• _LISTED RECORDS_
────

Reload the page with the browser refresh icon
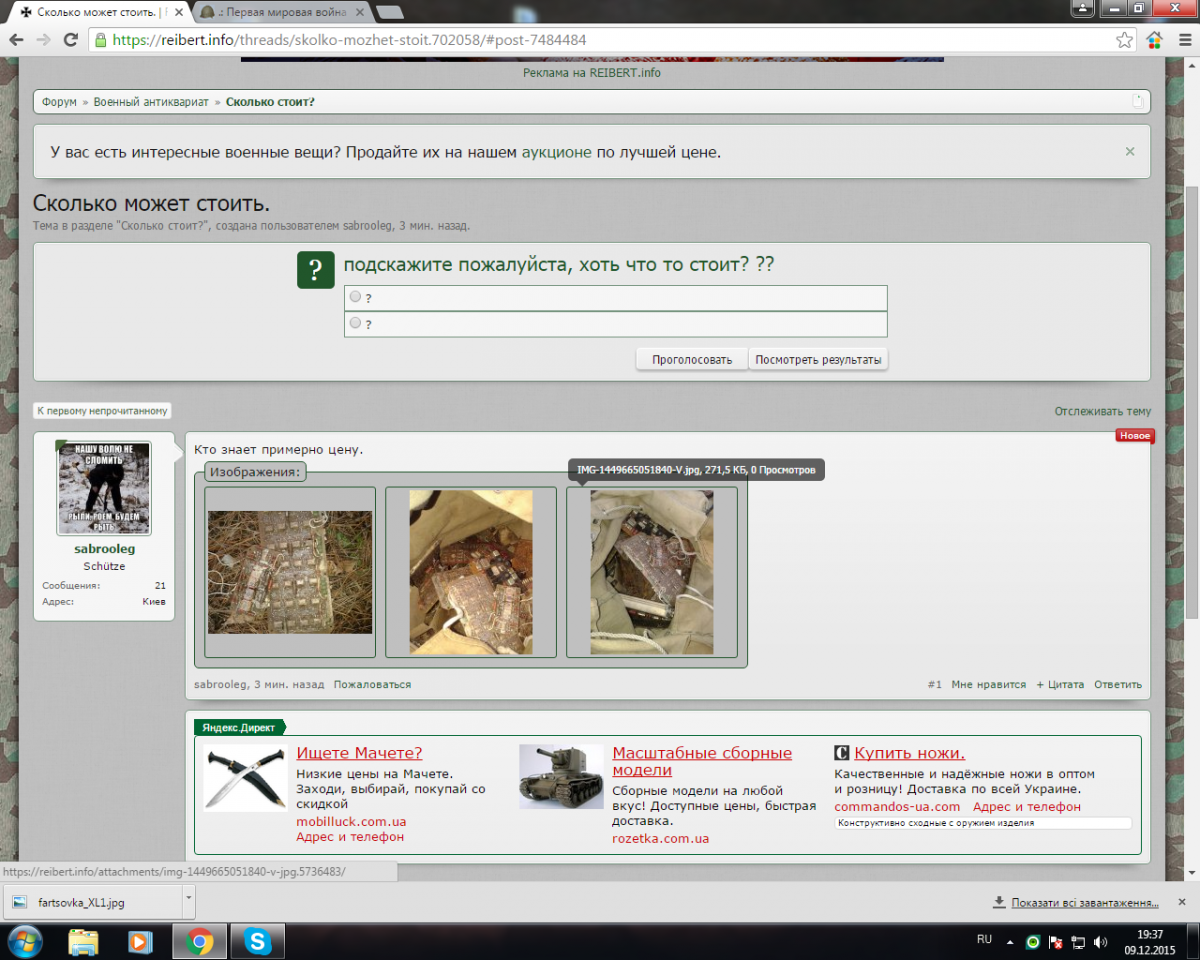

────

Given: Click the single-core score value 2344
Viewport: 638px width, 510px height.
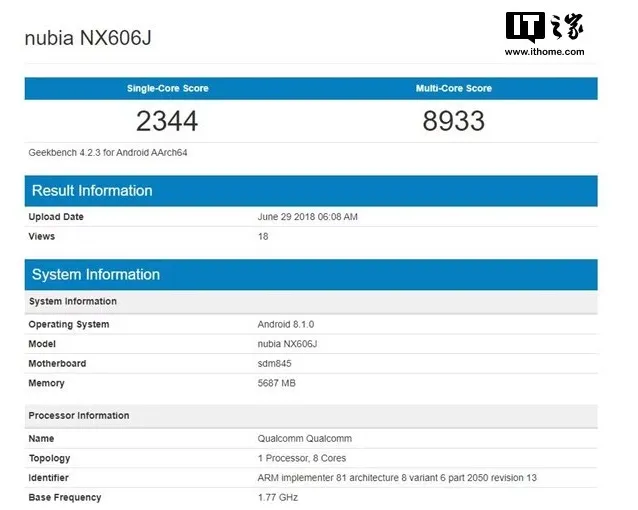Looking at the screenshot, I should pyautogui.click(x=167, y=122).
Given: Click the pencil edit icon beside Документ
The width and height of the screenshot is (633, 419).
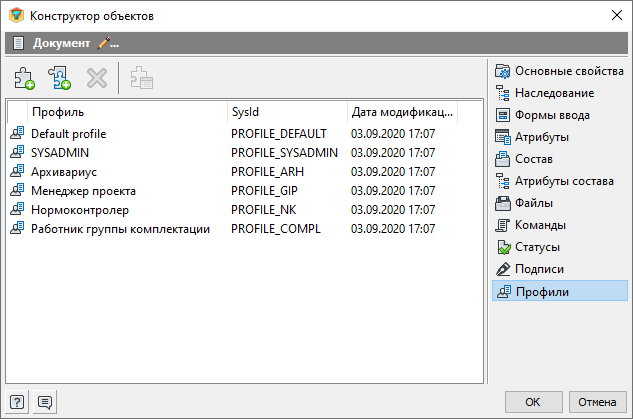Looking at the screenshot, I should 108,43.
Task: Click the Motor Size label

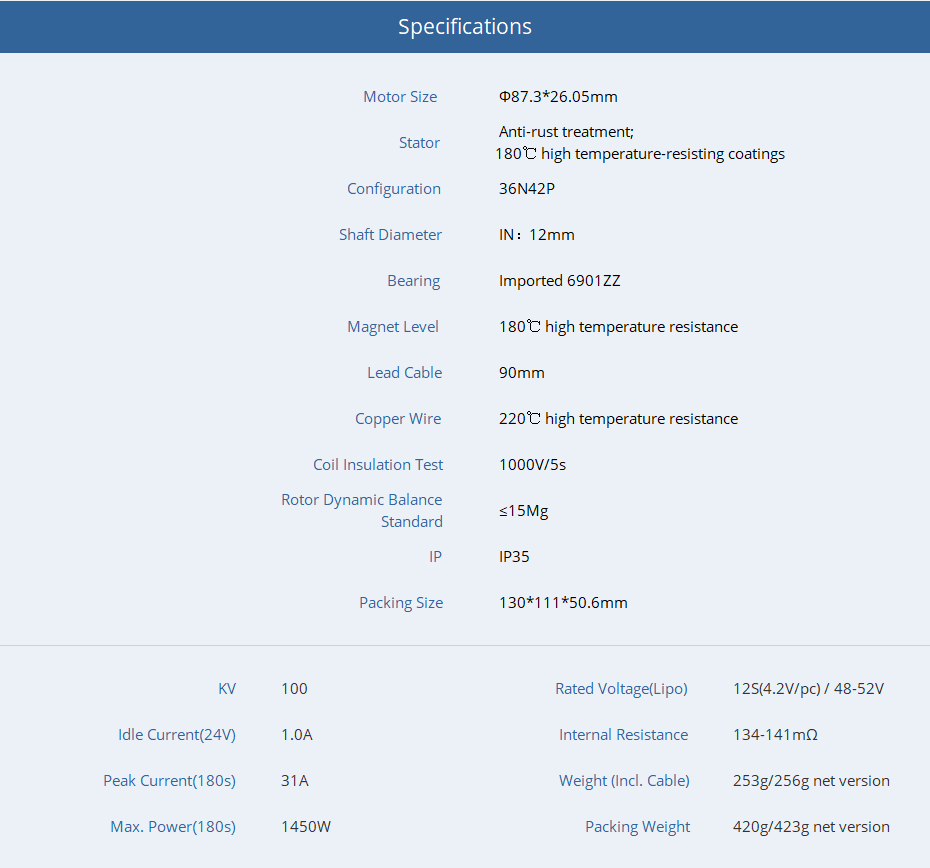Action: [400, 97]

────

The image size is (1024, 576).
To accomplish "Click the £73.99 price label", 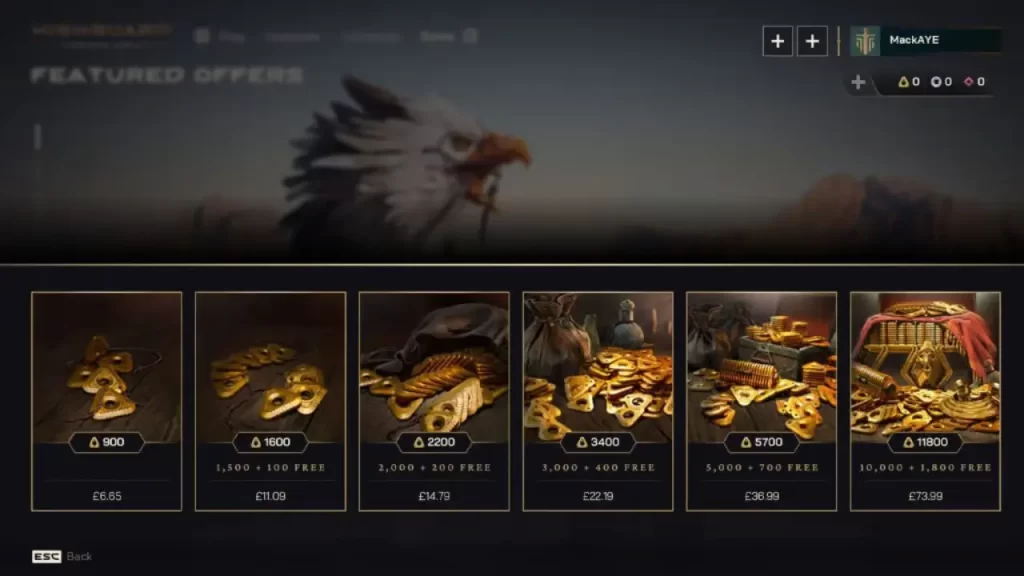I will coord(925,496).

────

• _EXERCISE DETAILS_
Extract the entries word for word, starting with the line that contains "Given: Click the pencil" and going on through the line that contains "Action: [400, 97]", and leave the pictures out of your answer.

• _REPLY_
Given: Click the pencil edit icon beside Документ
The width and height of the screenshot is (633, 419).
Looking at the screenshot, I should 108,43.
Task: Click the Motor Size label

Action: [400, 97]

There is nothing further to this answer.